THE QUESTION of how to engage in an honest discussion about a country’s past will be the focus of a public talk in Nicosia on Tuesday by Piers Pigou, a Senior Associate for the International Centre for Transitional Justice (ICTJ).

As South Africa marks exactly 16 years of its new democracy, Pigou will examine how the country has approached addressing the legacies and challenges presented by its past conflicts, looking among other things at the Truth and Reconciliation Commission (TRC), and efforts to document and archive the crimes of apartheid.

Having worked as a member of the TRC’s investigation unit, Pigou spent three years from 2006 as director of the South African History Archive (SAHA).

He told the Mail that as SAHA’s director, it was in his job description to question official versions of history and to question perspectives.

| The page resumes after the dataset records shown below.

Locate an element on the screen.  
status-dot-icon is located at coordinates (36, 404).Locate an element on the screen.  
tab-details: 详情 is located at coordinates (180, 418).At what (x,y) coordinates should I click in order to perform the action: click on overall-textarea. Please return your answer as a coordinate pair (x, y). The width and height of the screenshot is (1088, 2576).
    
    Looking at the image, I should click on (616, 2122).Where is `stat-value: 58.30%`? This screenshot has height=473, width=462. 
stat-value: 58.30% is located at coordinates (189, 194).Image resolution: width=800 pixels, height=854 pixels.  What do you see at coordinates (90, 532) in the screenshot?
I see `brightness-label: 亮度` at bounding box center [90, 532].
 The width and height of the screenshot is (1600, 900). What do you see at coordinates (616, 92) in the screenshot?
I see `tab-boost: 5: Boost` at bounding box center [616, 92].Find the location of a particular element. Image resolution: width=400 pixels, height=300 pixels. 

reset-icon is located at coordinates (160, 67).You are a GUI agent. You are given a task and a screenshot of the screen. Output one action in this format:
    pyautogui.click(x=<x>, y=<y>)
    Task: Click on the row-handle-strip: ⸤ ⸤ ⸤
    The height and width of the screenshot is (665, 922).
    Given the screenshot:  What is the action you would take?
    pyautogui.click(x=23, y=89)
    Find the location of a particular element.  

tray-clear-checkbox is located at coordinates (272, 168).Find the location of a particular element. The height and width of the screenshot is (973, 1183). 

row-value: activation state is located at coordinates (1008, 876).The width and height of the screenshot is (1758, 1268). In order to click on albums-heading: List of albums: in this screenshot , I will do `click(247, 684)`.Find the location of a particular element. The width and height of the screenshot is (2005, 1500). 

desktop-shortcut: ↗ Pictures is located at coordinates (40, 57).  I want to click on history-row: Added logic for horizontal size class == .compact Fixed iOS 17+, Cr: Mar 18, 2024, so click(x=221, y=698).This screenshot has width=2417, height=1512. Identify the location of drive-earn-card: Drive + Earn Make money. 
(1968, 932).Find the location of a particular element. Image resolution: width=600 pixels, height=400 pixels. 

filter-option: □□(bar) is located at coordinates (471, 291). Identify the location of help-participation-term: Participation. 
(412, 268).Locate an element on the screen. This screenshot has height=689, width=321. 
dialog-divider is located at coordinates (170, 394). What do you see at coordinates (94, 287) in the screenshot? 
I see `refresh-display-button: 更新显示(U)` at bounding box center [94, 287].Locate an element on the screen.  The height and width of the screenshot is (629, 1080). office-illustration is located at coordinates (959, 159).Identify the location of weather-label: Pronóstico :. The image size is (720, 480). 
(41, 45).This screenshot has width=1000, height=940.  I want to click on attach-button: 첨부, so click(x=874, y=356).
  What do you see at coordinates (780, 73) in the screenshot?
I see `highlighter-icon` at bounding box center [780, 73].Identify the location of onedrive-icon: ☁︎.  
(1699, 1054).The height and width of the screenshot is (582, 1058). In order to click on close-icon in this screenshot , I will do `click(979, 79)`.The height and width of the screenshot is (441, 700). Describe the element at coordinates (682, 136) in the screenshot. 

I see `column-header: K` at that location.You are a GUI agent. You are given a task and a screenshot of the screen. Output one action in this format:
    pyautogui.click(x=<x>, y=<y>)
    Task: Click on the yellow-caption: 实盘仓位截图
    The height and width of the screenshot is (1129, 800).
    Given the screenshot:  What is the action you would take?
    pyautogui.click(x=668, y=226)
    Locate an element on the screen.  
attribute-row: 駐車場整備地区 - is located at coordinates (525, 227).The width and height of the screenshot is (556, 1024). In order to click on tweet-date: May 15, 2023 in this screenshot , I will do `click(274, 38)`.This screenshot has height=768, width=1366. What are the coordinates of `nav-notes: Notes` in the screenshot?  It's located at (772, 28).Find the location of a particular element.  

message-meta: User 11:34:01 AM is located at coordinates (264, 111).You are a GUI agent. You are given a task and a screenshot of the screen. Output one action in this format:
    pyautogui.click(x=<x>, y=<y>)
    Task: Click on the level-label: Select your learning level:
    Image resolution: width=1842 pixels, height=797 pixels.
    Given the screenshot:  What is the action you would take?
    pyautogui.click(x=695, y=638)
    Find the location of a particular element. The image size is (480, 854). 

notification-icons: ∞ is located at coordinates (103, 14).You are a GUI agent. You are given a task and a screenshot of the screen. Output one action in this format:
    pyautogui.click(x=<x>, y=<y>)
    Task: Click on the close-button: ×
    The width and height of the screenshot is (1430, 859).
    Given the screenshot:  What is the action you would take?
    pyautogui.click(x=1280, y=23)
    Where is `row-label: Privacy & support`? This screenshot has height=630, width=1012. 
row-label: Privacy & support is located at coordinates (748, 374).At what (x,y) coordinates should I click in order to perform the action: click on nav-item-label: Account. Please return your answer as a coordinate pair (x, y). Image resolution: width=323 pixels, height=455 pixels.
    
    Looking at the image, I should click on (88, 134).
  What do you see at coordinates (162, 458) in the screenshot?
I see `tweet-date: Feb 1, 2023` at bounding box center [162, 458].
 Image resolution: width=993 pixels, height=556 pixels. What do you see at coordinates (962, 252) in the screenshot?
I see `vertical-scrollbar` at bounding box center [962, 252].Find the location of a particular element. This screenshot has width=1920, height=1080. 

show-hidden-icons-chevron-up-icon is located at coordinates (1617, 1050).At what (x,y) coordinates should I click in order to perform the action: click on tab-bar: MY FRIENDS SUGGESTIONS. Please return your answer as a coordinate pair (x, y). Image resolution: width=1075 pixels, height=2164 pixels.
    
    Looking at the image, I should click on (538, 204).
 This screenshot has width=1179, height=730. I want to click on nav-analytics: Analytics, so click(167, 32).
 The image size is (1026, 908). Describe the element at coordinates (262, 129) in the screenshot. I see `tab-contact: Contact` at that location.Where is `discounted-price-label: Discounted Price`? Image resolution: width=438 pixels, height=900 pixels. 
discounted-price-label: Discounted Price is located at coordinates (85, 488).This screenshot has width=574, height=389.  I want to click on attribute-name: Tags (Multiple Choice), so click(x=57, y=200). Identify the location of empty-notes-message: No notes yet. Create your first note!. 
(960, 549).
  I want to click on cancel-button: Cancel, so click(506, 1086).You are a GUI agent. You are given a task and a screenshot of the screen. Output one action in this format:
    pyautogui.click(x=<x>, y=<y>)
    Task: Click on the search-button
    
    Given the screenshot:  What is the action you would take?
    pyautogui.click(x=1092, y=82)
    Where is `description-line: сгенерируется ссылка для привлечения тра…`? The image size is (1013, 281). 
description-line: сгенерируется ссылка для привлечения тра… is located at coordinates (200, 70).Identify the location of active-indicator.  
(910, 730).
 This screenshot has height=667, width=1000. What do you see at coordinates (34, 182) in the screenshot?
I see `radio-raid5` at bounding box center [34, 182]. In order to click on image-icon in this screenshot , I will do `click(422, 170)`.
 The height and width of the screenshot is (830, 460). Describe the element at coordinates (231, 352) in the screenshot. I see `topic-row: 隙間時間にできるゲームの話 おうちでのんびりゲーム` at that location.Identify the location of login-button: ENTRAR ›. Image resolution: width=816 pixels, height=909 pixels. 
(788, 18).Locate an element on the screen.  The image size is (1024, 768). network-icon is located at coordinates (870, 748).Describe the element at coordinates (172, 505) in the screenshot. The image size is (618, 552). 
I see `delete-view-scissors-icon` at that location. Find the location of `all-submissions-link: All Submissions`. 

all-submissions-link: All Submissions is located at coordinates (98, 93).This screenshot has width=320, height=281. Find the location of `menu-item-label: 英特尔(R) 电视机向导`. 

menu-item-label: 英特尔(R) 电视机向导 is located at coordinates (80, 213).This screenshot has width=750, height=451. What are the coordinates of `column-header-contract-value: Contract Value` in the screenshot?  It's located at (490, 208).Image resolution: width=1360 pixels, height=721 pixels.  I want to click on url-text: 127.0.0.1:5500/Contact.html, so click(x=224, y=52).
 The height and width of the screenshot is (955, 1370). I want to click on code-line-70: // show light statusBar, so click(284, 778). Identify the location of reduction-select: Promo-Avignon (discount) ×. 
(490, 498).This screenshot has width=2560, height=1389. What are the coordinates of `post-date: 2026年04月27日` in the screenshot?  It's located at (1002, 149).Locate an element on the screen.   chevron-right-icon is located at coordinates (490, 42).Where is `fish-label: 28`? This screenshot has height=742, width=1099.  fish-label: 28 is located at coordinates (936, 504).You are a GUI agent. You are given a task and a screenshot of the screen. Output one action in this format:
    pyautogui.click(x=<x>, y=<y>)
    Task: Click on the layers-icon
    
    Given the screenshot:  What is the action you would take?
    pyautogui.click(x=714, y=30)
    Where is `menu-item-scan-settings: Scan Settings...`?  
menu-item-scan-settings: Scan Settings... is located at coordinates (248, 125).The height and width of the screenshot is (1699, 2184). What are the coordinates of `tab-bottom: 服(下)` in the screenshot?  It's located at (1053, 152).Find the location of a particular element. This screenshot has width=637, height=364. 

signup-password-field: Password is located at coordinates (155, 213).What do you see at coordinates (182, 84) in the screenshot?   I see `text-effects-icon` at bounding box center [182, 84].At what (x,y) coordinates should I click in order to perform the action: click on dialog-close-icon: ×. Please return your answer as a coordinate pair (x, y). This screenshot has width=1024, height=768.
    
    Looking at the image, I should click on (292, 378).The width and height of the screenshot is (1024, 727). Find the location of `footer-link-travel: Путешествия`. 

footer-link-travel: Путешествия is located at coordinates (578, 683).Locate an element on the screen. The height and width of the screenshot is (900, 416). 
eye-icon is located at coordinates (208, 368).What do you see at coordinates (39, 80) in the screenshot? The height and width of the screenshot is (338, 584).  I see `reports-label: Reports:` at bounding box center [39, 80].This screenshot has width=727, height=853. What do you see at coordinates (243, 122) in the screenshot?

“Particular incidents will have different interpretations depending on one’s perspective or point of view. History is not definitively right or wrong. It should contain different perspectives; it is a process which needs to allow different views to co-exist. In a sense, history is an argument.”

Pigou thinks truth commissions can offer a “process for making the transition to coming to terms with one’s past – but they aren’t a self-contained answer”.

“At best, they offer a framework for engaging with the past – they provide the bones, but not the flesh.”

Since politicians often want to contain the truth rather than explore it, Pigou believes that “putting the flesh on the bones” is a task that civil society must take on, in order “to challenge the past and those that want to smother it. It can get nasty; it’s a struggle. But who can argue publicly against the building of an open, democratic culture?”

  • Reaching Back, Looking Forward?, a public talk co-organised by the ICTJ, the PRIO Cyprus Centre and the Association for Historical Dialogue and Research: 6.30pm, Tuesday, April 27, at the Goethe Centre, Nicosia Buffer Zone.